Minha empresa realmente tem direito a esse crédito, ou isso é uma zona cinzenta fiscal?

O direito ao crédito de ICMS sobre o consumo de energia elétrica usado em processos produtivos está previsto na Lei nº 6.374/89 e é reconhecido pelo RICMS de cada Estado — não se trata de uma tese fiscal contestável, mas de um direito já consolidado para empresas do Lucro Real e Lucro Presumido. O ponto que gera insegurança para o time financeiro não é a existência do direito, e sim a comprovação técnica exigida: é preciso demonstrar, com metodologia de engenharia, qual parcela do consumo de energia foi efetivamente utilizada no setor produtivo, separando-a do consumo administrativo. Sem essa comprovação formal — feita por meio de Laudo Técnico com ART, assinado por profissional habilitado —, a empresa fica exposta a questionamento em uma eventual fiscalização.

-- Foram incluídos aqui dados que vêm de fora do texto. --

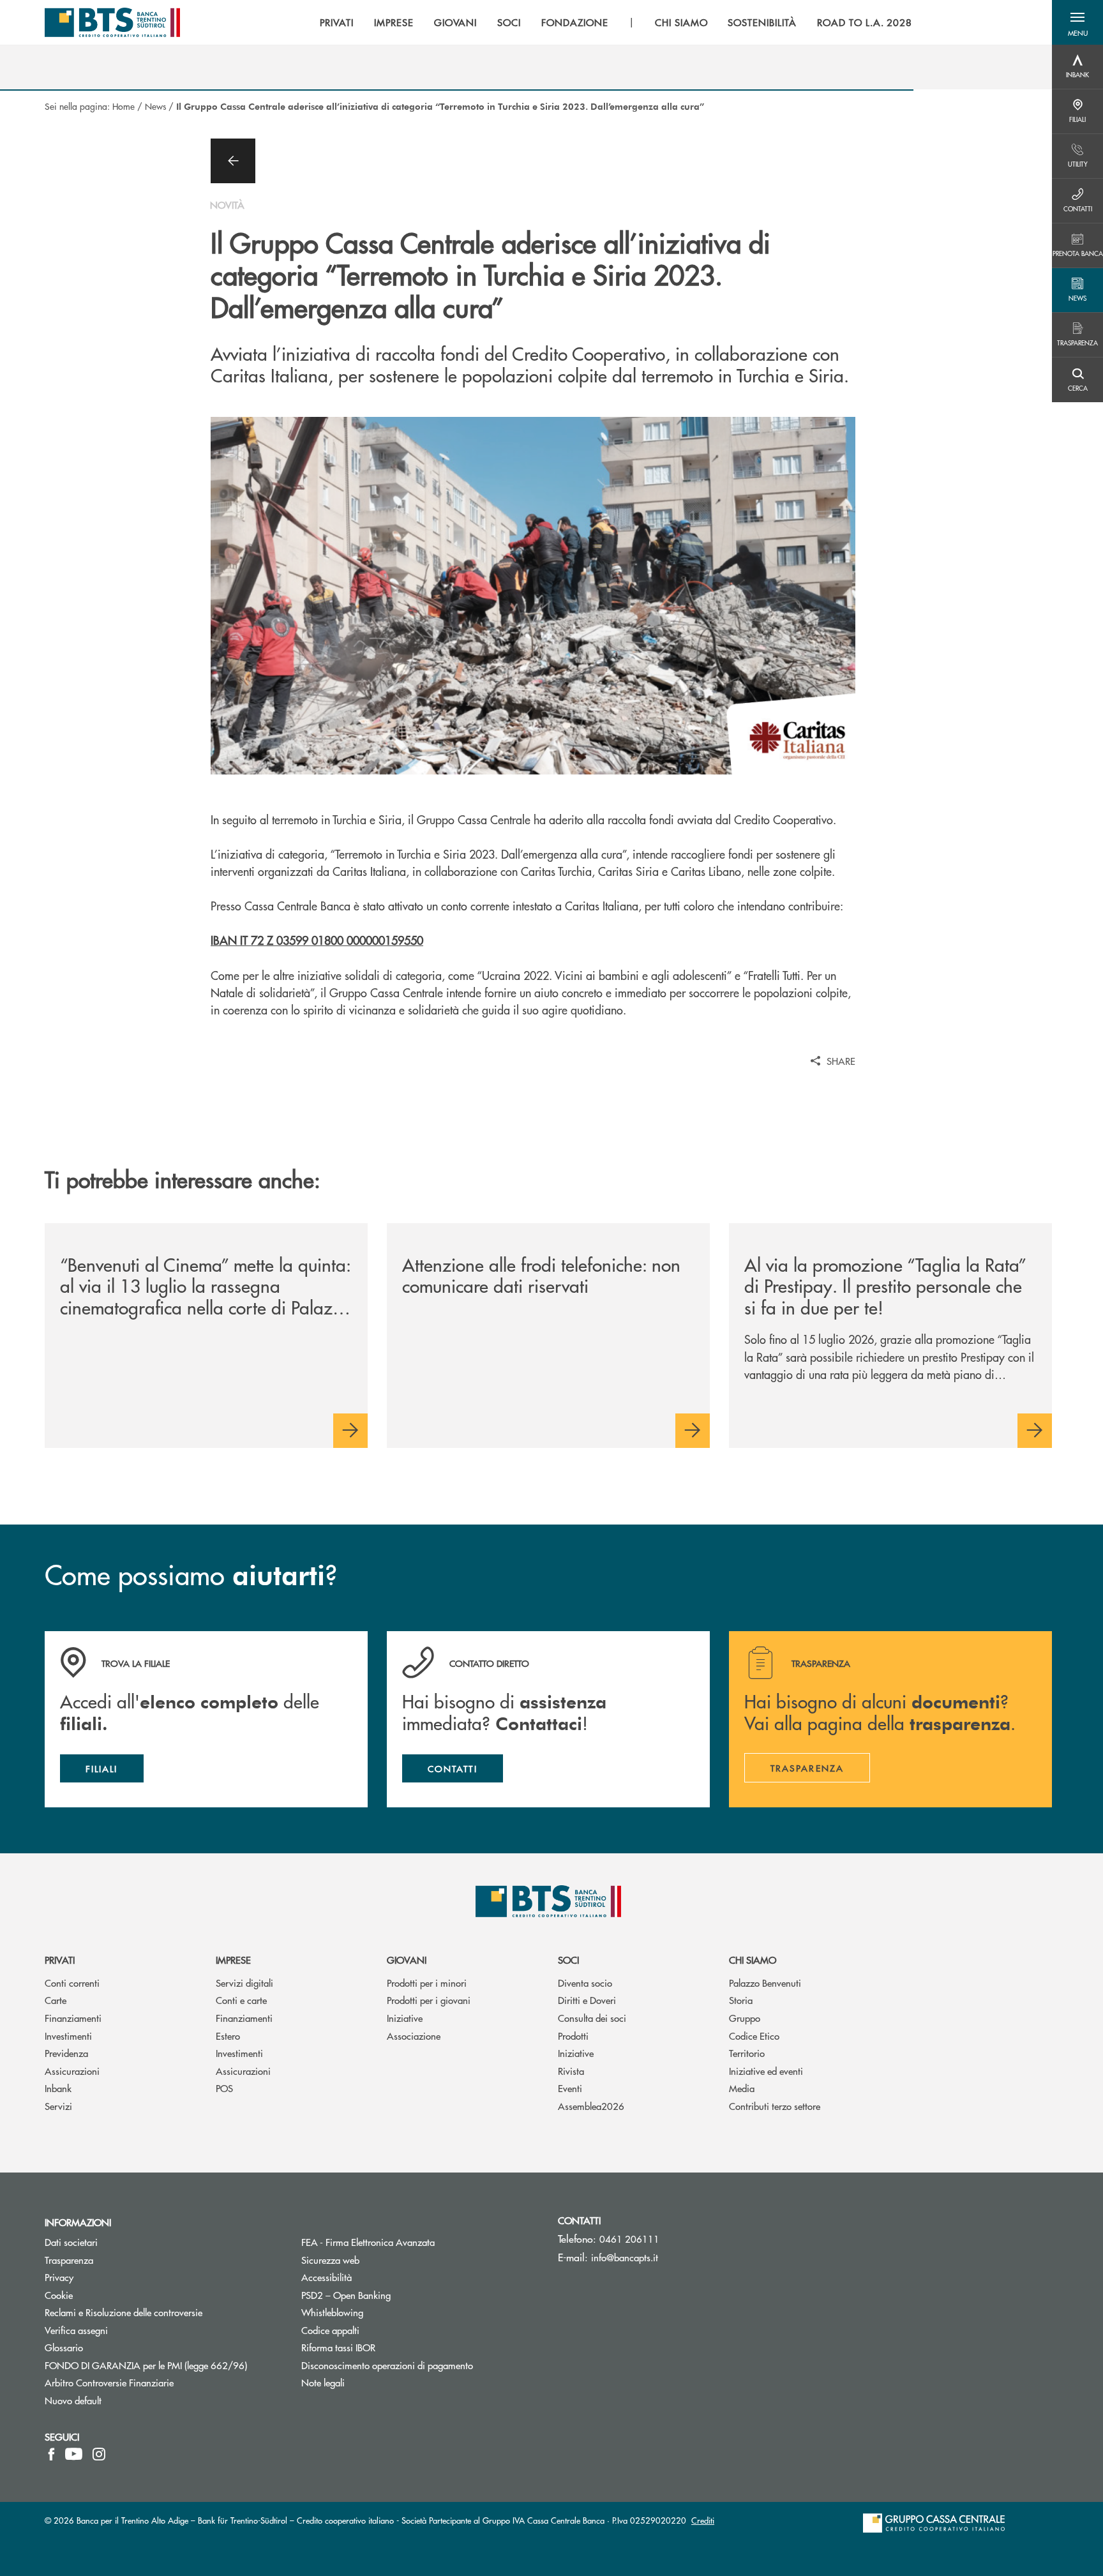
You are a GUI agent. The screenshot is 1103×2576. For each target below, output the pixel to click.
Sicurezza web (330, 2259)
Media (741, 2088)
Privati (60, 1959)
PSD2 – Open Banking (394, 2294)
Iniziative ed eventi (766, 2070)
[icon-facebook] (51, 2454)
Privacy (107, 2277)
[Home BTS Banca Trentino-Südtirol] (112, 22)
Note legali (323, 2382)
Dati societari (71, 2241)
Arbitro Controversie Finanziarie (157, 2382)
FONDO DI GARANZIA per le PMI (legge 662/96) (163, 2365)
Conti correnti (72, 1982)
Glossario (112, 2347)
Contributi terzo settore (774, 2106)
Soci (568, 1959)
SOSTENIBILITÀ (762, 22)
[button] (1077, 22)
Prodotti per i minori (427, 1982)
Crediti (702, 2520)
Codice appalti (330, 2330)
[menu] (616, 22)
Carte (55, 2000)
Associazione (413, 2035)
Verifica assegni (76, 2330)
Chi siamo (752, 1959)
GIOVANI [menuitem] (455, 22)
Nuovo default (73, 2400)
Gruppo (744, 2017)
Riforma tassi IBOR (386, 2347)
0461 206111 (629, 2238)
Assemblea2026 (591, 2106)
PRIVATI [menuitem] (337, 22)
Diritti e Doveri (587, 2000)
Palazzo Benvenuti (765, 1982)
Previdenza (66, 2053)
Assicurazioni (72, 2070)
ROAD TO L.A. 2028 (864, 22)
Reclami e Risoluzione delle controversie (123, 2312)
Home (123, 106)
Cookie (59, 2294)
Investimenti (68, 2035)
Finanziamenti (73, 2017)
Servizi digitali (244, 1982)
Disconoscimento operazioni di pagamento (420, 2365)
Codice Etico (754, 2035)
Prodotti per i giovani (428, 2000)
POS (224, 2088)
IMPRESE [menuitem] (394, 22)
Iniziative (405, 2017)
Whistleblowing (332, 2312)
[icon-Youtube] (73, 2454)
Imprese (233, 1959)
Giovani (406, 1959)
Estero (228, 2035)
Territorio (747, 2053)
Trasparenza (69, 2259)
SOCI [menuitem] (509, 22)
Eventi (570, 2088)
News (155, 106)
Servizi (58, 2106)
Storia (741, 2000)
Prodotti (573, 2035)
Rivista (571, 2070)
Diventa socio (585, 1982)
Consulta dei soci (592, 2017)
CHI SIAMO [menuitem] (681, 22)
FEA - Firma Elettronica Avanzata (416, 2241)
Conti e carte (241, 2000)
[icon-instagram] (99, 2454)
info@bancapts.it (624, 2257)
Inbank (58, 2088)
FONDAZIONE (574, 22)
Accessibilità (326, 2277)
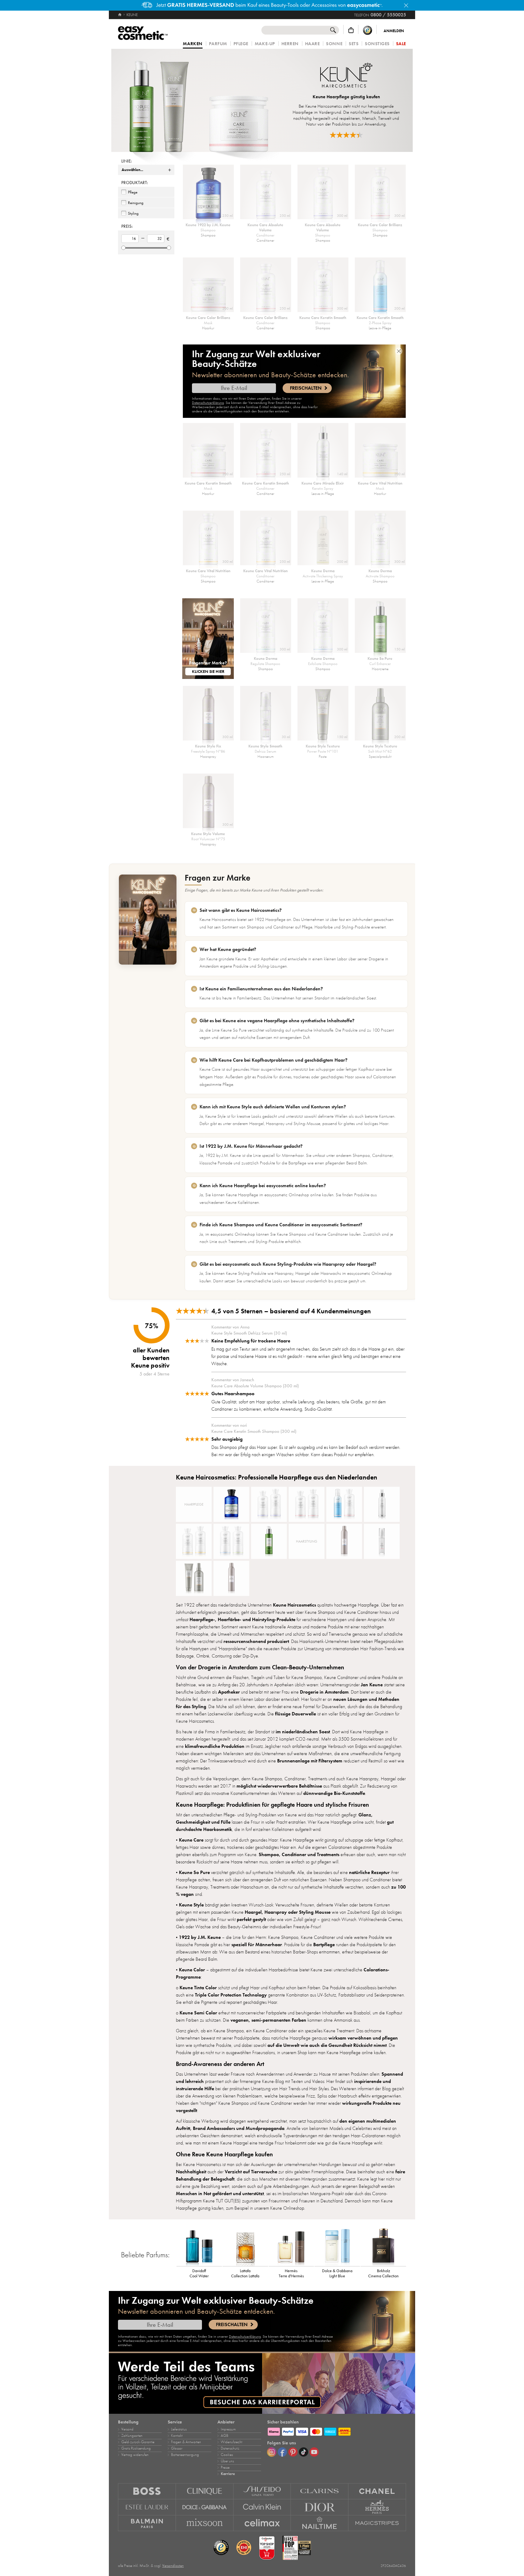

Por isso, a decisão relevante para o financeiro não é "se" o crédito existe, mas "com que nível de segurança documental" ele será registrado na contabilidade.


Qual o processo, do início ao lançamento contábil, e quanto tempo leva?

O processo começa com um levantamento técnico do perfil de consumo de energia elétrica da planta, separando os setores produtivos dos administrativos, e culmina na emissão de um Laudo Técnico com Anotação de Responsabilidade Técnica (ART), que define os Índices Técnicos (IT) usados para quantificar o crédito. Esse laudo é o documento que a contabilidade da empresa utiliza para lançar os créditos diretamente, com base no RICMS do Estado onde a empresa está localizada — não é necessária aprovação prévia da Secretaria da Fazenda para iniciar o aproveitamento, o que agiliza o processo em comparação a outras teses tributárias. Como o prazo varia conforme o porte da planta e a complexidade da separação de consumos, o dimensionamento exato de prazo e escopo é definido na análise técnica inicial, que a Inforse realiza sem compromisso antes de qualquer contratação.


Consigo recuperar créditos de anos anteriores, ou o benefício vale só daqui para frente?

Sim — os créditos de ICMS sobre energia elétrica podem ser apurados retroativamente aos últimos 5 anos (60 meses), respeitando o prazo prescricional, o que costuma representar o maior impacto financeiro imediato para empresas que nunca fizeram esse levantamento. Esse crédito retroativo é tratado como crédito extemporâneo e pode ser usado para compensar débitos futuros de ICMS, gerando um efeito direto e mensurável no fluxo de caixa da empresa. Para o time financeiro, isso significa que o benefício não depende de mudanças operacionais futuras: ele reconhece um direito sobre um consumo de energia que já ocorreu, transformando um custo já pago em crédito tributário disponível a partir da emissão do Laudo Técnico correspondente.


Quais são os riscos fiscais e como a empresa se protege em caso de fiscalização?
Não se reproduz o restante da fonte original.